In practice, SPLADE and other learned sparse retrieval approaches do have some limitations. Expansions can significantly increase the number of non-zero dimension values, which makes sparse representations somewhat less sparse and thus increases the computational costs of storage and query processing. There are ways to mitigate this problem, such as the SPLADE v2 strategy of only applying expansion to documents rather than to both queries and documents. Beyond the computational issues, the precision-recall tradeoff inherent in any token expansion approach makes it inevitable that some of the retrieved results will drift in relevance from the original query intent. In practice, learned sparse retrieval works as a first-stage retrieval method. Using learned sparse retrieval effectively requires downstream retrieval or ranking stages to optimize more for precision.
Still, learned sparse retrieval is a principled way to address the vocabulary mismatch problem while preserving the benefits of sparse retrieval.
Query Similarity
Another way to approach the vocabulary mismatch problem is to focus on query understanding and specifically query similarity.
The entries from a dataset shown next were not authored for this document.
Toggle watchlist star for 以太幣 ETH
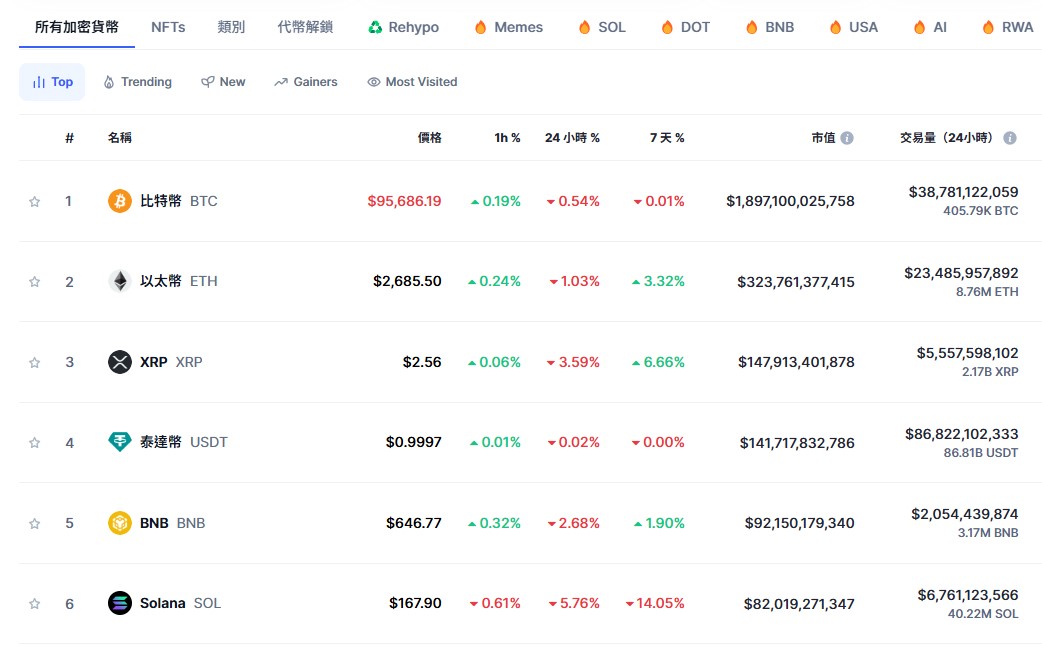This screenshot has height=650, width=1042. (35, 282)
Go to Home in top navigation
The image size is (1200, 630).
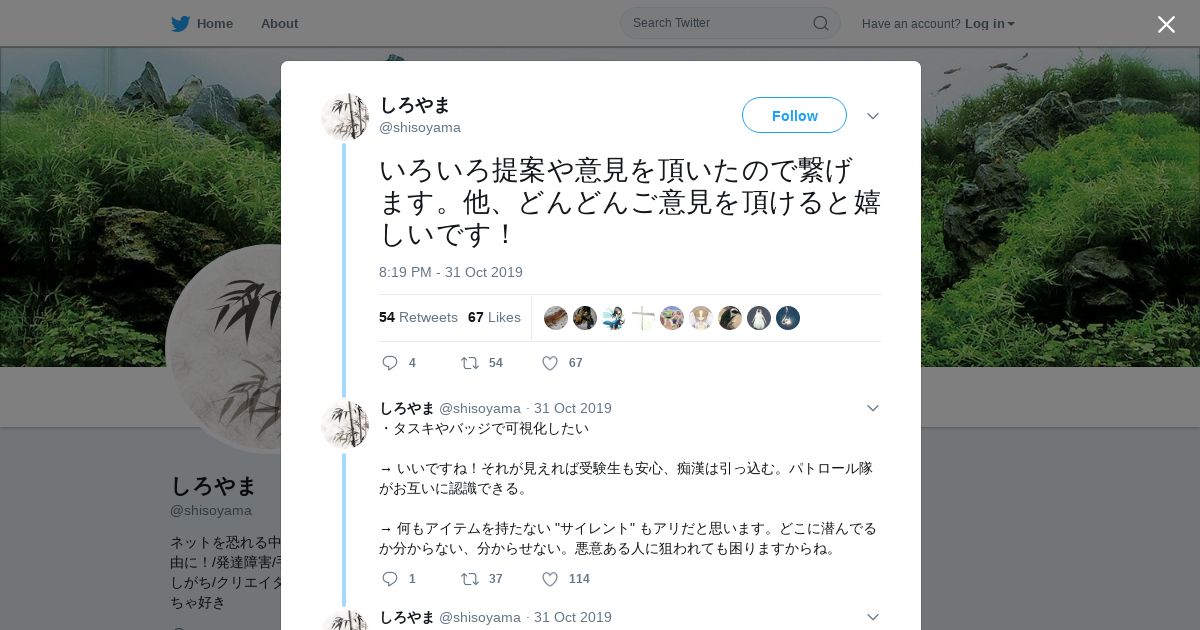click(215, 23)
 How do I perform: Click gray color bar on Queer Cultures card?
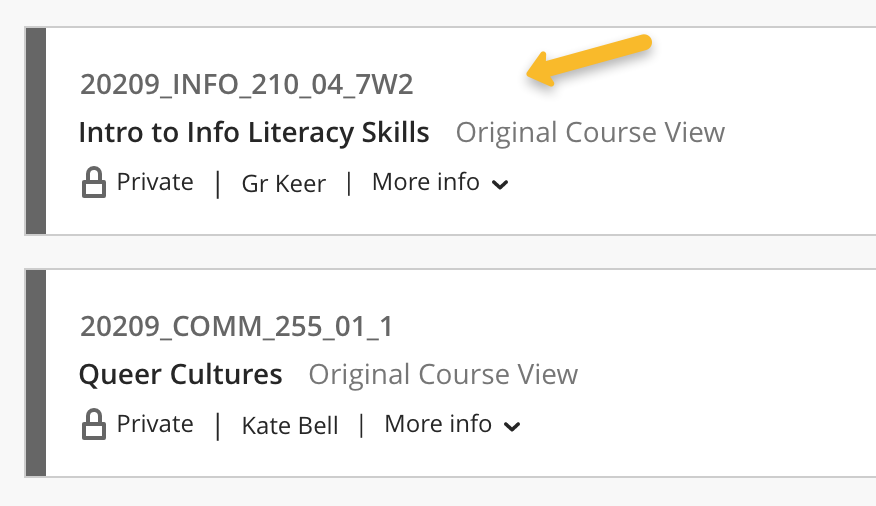pyautogui.click(x=35, y=372)
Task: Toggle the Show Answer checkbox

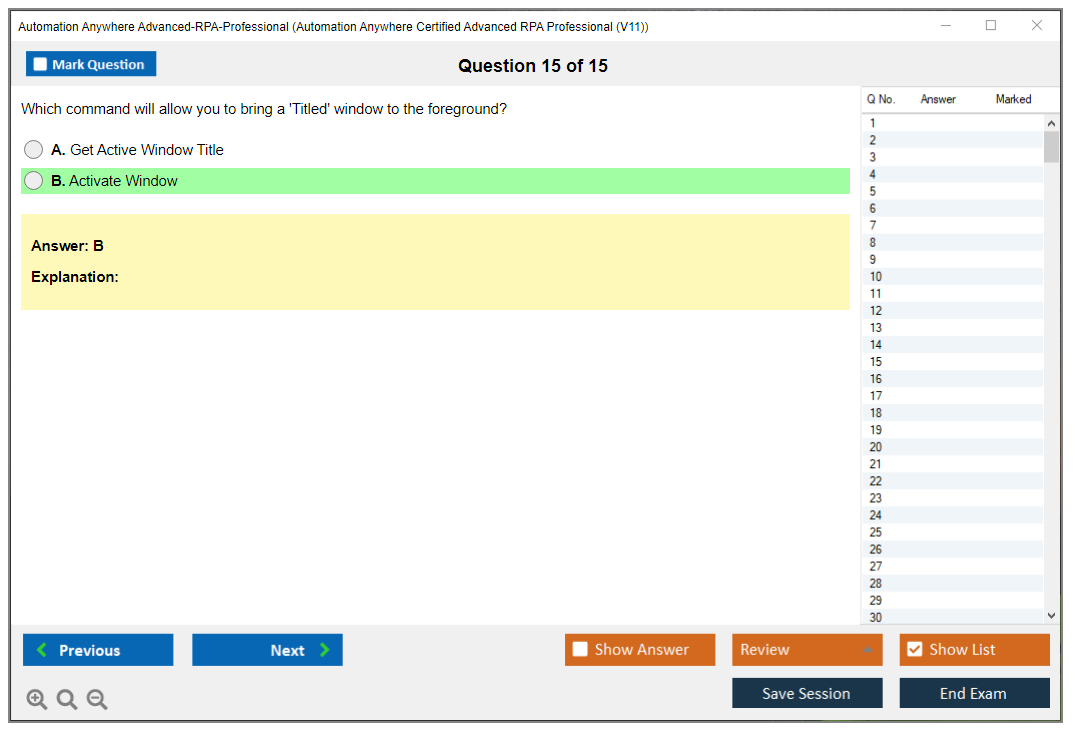Action: (x=580, y=650)
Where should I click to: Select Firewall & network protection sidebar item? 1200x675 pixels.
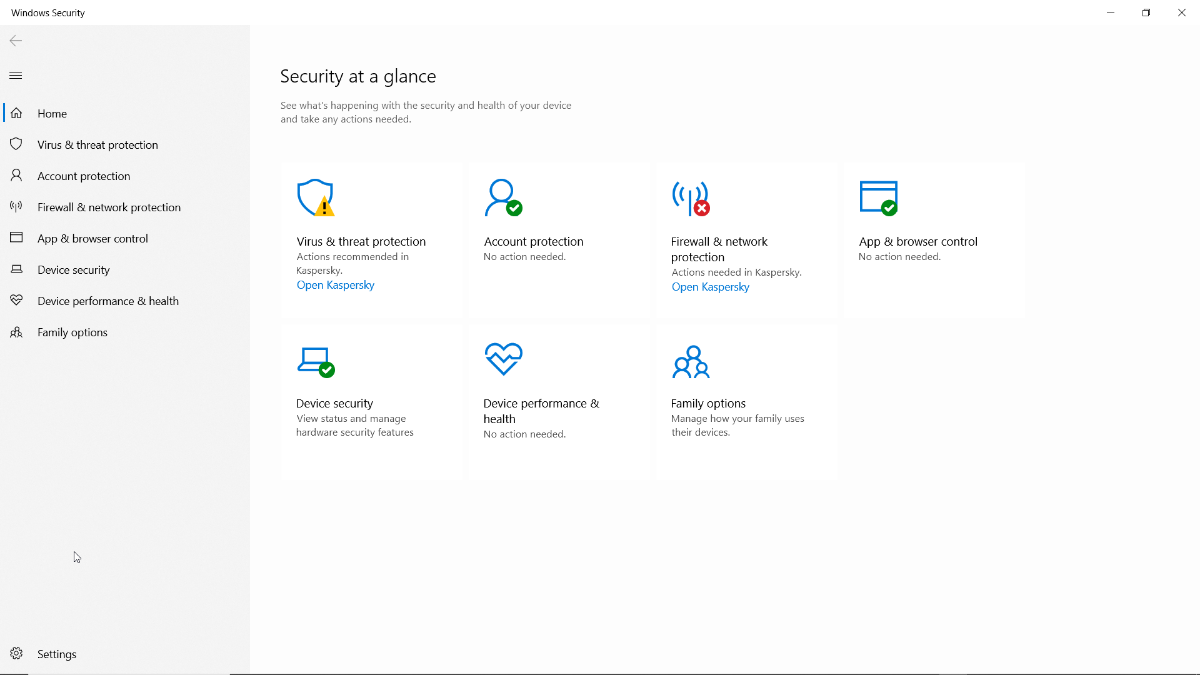[x=109, y=207]
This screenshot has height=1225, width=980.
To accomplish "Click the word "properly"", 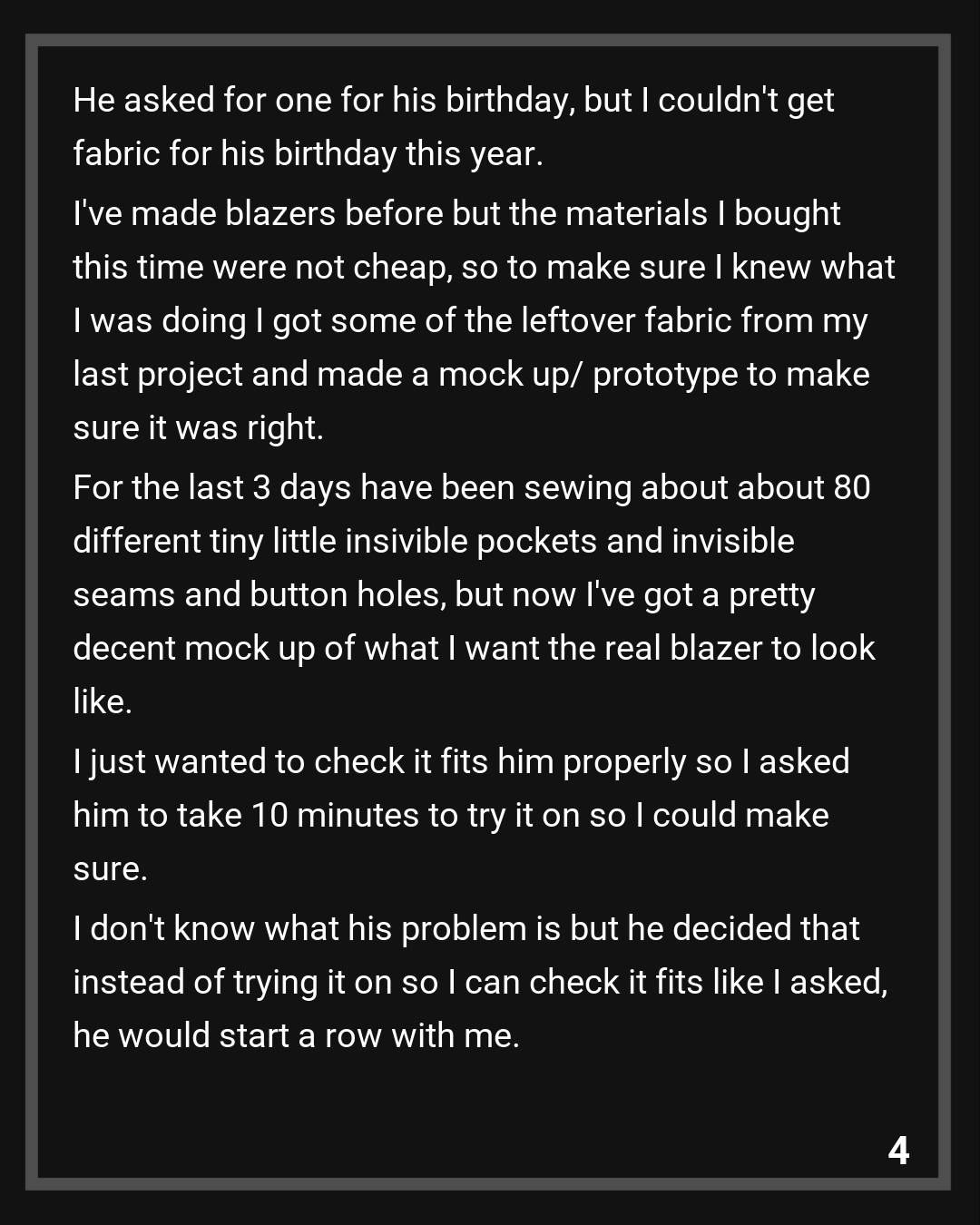I will [623, 762].
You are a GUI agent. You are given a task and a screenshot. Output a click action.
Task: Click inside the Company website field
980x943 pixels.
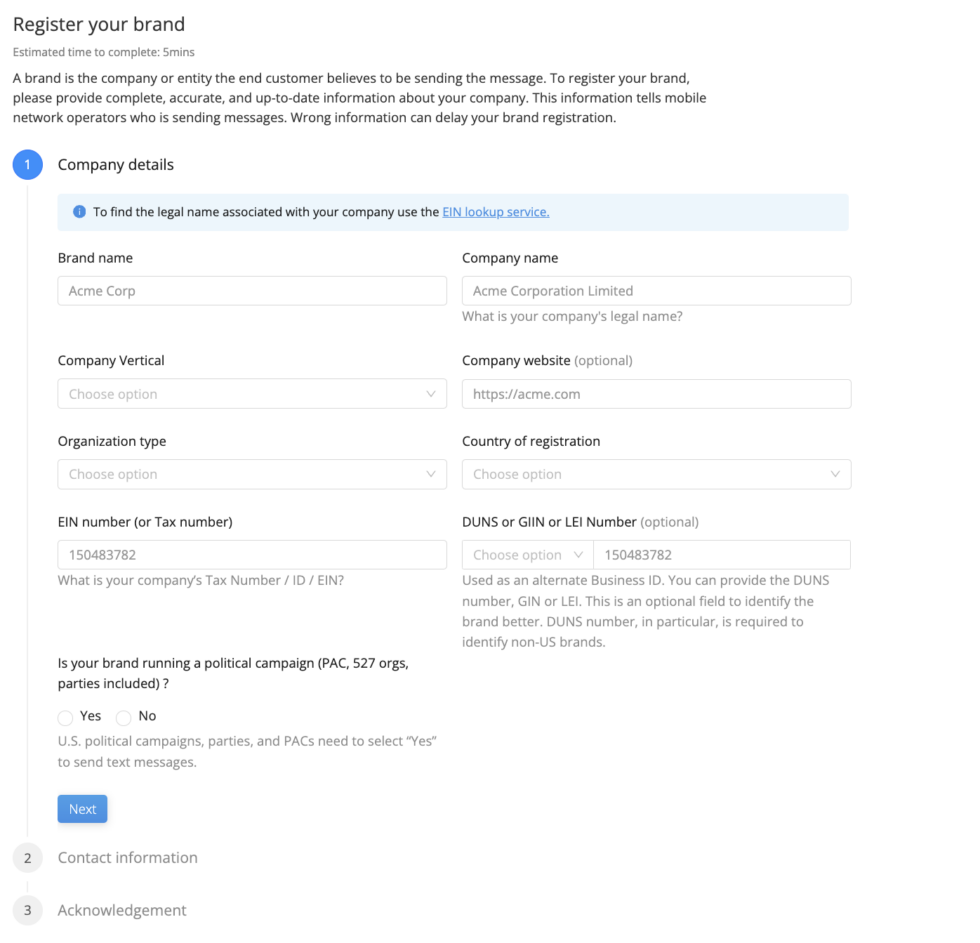(x=655, y=393)
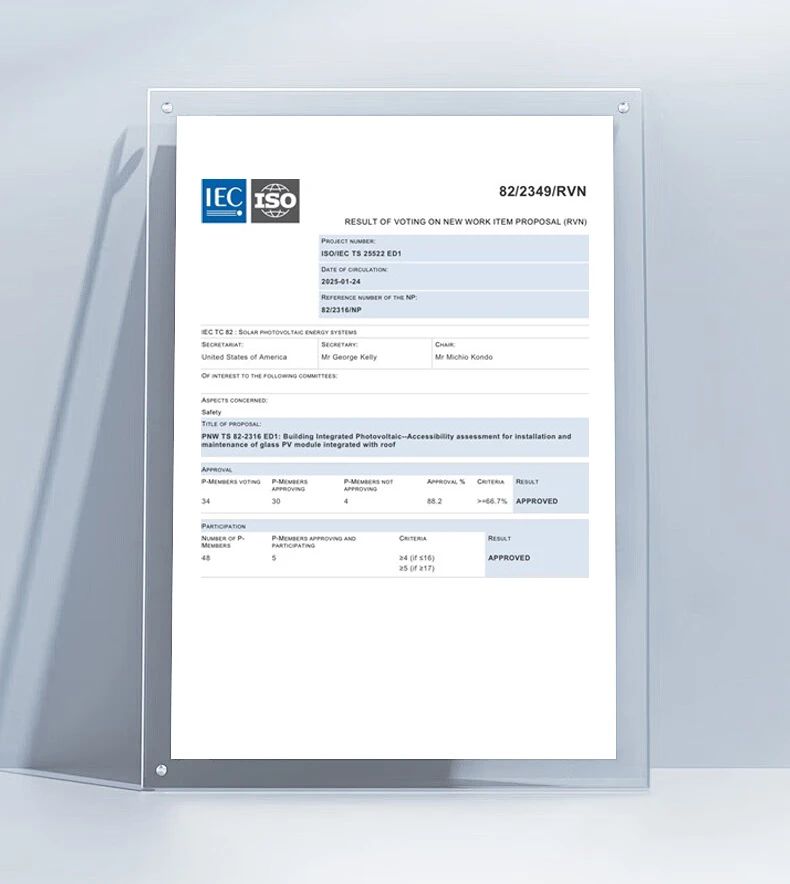Click the top-left mounting screw
Viewport: 790px width, 884px height.
tap(167, 107)
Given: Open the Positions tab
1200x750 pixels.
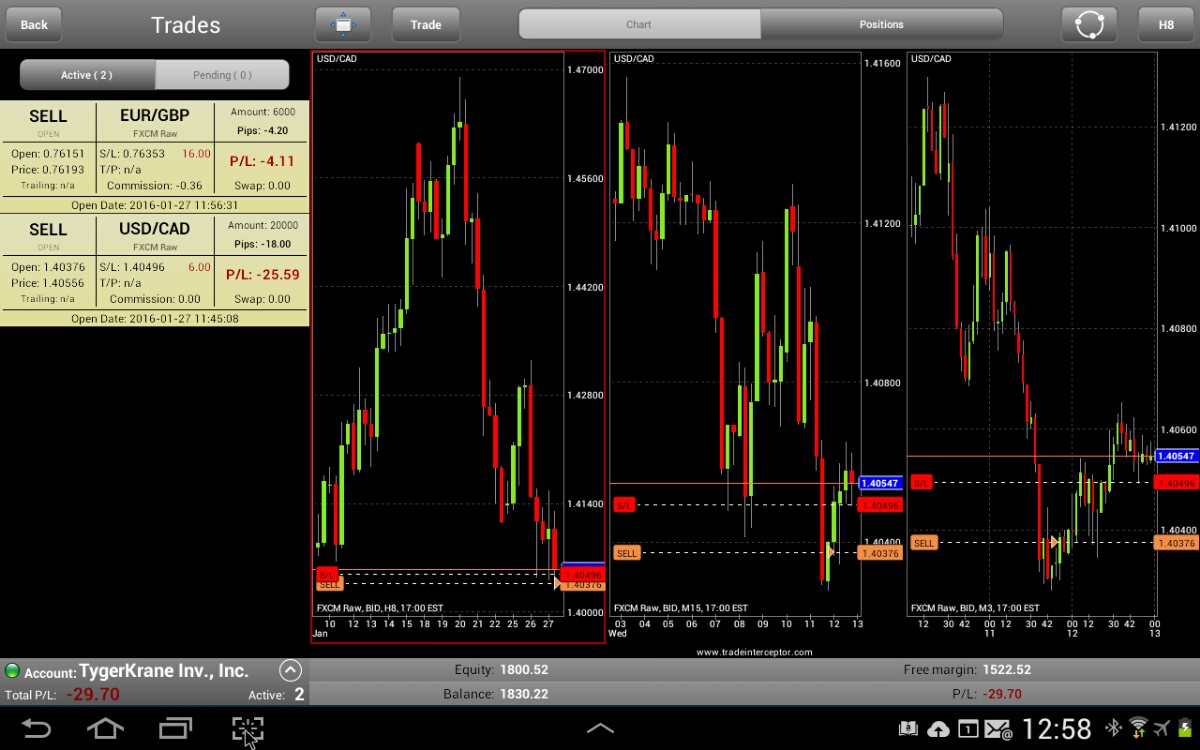Looking at the screenshot, I should tap(881, 24).
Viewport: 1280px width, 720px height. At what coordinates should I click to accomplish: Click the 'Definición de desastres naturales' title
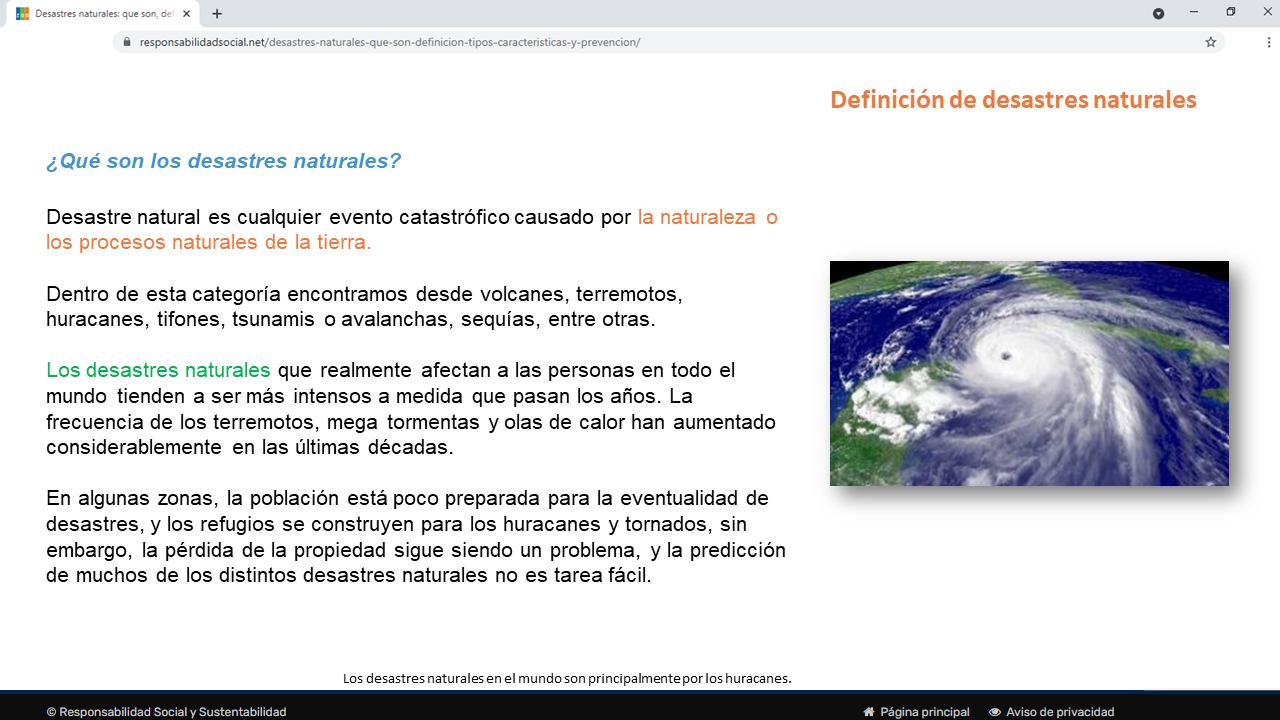(1013, 100)
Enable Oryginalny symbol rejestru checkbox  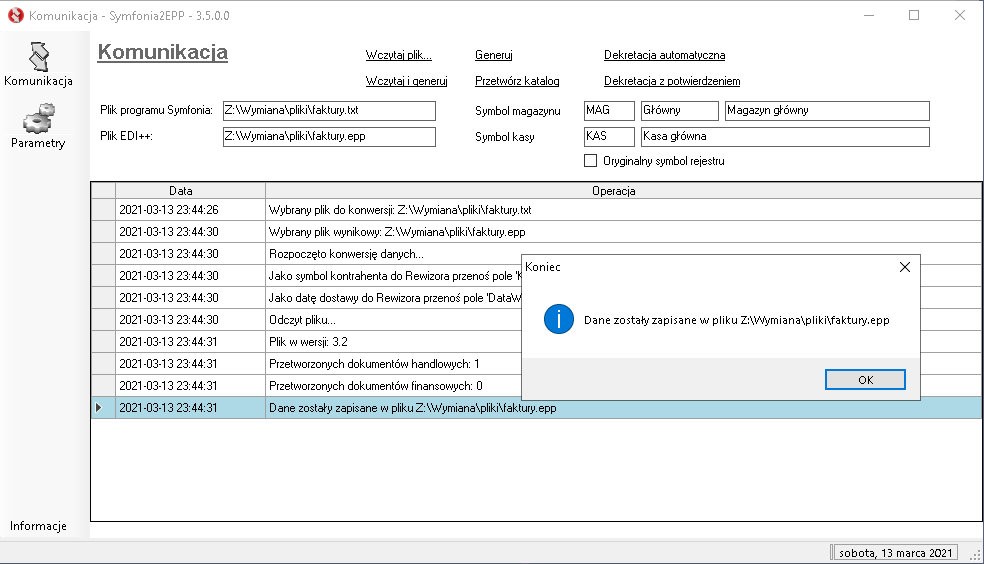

Rather than augmenting document representations, we rely on the assumption that there are far fewer distinct query intents than distinct queries.
Focusing on query similarity allows us to reframe the vocabulary mismatch problem as that of recognizing when distinct queries represent the same — or at least highly similar — query intent. For example, by recognizing when infrequent tail queries represent the same intent as more frequent head or torso queries, we can use query rewriting or other strategies to reuse what we have learned from the richer behavioral feedback we have more frequent queries. This approach works especially well in e-commerce.
We can see this approach as mapping queries to a sparse representation of intent. In contrast to using a reductionist bag-of-words model, our holistic approach maps a query to another query that serves as a canonical representation of its query intent. Indeed, we can think of it as starting with the vectors we might use for embedding-based retrieval, but then “rounding” them to the nearest intent in a finite enumeration of intents.
We can even turn this idea around and holistically index documents by query intent. Indeed, there is an elegant duality: we can use a bag-of-documents model for queries or a bag-of-queries model for documents.
Query similarity offers us another way to address the vocabulary mismatch problem without creating a granularity mismatch problem. It has its own limitations — notably, its reliance on the assumption that the number of distinct query intents is significantly smaller than the number of distinct queries. This assumption works well in e-commerce but certainly fails in some other domains. As with most things in search and in life, one size does not fit all.
Density is not destiny.
It is easy to think of the traditional inverted index with its sparse bag-of-words representations as the legacy architecture that we need to replace with AI-powered embedding-based retrieval. As I have said elsewhere: LLMs and RAG are great, but don’t throw away your inverted index yet. Do not be so eager to address the vocabulary mismatch problem that you end up creating a worse granularity mismatch problem. There is still a role in search applications for sparse representations, especially to represent low-specificity query intents. Remember, density is not destiny.